Highpresso is working with businesses to rollout such technologies and help them see the value on a broad scale.

“We want businesses to capture the right data, feed the right information back to the relevant stakeholders, and help build out further capability that technologies can enable,” Carr says.

While telemetry and automated tools can be highly effective if adopted appropriately, Carr says its value is determined by what each brand prioritises, and how the tool is implemented. And that’s where Highpresso is ready to help.

For example, if a roaster is focused primarily on quality, but has a desire to grow sales, Highpresso will help design a pathway focused on rapid expansion, but one that doesn’t compromise on taste.

“Being able to scale-up this quality is difficult without either having an army of trainers, or a way of measuring that quality remotely, processing the data, and succinctly reporting that back to the stakeholders in the business,” Carr says.

He says while roasters are well versed in this former method, Highpresso is well versed in the latter, which Carr believes is the more scalable approach.

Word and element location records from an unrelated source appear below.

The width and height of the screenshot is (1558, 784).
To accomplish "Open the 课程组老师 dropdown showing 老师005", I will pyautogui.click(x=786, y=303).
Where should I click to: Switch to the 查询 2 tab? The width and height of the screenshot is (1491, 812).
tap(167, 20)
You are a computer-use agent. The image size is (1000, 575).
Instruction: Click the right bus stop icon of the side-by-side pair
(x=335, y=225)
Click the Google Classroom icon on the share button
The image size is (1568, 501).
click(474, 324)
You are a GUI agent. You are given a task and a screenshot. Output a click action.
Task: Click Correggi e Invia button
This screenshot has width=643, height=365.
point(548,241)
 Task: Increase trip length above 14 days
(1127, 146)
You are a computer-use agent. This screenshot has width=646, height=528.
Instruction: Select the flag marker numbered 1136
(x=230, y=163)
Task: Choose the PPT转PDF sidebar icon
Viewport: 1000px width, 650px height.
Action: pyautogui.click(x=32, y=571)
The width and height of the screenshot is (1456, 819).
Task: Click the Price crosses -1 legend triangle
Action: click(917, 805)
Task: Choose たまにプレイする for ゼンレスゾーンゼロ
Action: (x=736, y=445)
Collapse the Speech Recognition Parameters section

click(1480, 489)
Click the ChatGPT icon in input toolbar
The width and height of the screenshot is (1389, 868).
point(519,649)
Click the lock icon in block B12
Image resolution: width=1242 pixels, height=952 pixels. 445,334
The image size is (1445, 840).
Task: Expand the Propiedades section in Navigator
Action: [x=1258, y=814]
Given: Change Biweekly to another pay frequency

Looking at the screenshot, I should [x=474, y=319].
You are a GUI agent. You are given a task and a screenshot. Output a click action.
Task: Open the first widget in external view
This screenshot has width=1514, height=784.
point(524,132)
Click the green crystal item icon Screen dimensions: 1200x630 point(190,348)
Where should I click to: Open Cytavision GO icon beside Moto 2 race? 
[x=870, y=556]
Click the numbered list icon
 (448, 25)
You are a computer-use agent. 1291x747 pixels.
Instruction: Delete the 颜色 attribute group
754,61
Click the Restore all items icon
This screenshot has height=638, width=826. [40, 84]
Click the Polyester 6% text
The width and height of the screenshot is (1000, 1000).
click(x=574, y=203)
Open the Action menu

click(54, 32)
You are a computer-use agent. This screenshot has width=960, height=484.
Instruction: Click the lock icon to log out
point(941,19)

“Our team is connected to a global network of manufacturers, engineers, and suppliers. We partner with global operators that we trust to deliver high quality outcomes, no matter the country,” he says.

“We believe we can connect like-minded partners to deliver an innovation portfolio tailored to each roaster and manufacturer that wants to make a true impact on the future.”

Highpresso is optimistic about the impact it can have, but its greatest challenge, will be benchmarking, integrating, and scaling automated and automatable tools and data within each customer’s chosen business specialty.

“Processing vast amounts of data to generate meaningful business insights will require expertise in not only the handling of that data, but how to transform it, and then drive meaningful change within the business,” Carr says.

“We feel prepared for this challenge, and prepared to help roasters and the broader industry thrive with the changes that are to come.”

Carr says such changes in this post-pandemic world include an out-of-home market that is stagnant or in decline, and a workforce with reduced skills, while growing at-home coffee solutions that deliver the café quality people expect.

“A wave of new technology is certainly coming that promises to automate and deliver all the data roasters and café owners need. [The key will be] how we integrate these technologies in a way that delivers both value and simplicity to our clients, and in a way that helps them deliver their values into the marketplace,” he says.

As the market evolves, Highpresso is committed to evolving with it. Its ultimate goal is to help roasters and manufacturers find their future.

“We are facilitators of change, from helping bring out the first idea, to building the first prototype, to deploying new technology across a business globally,” Carr says. “We would love to help businesses big, or small, in achieving their vision.”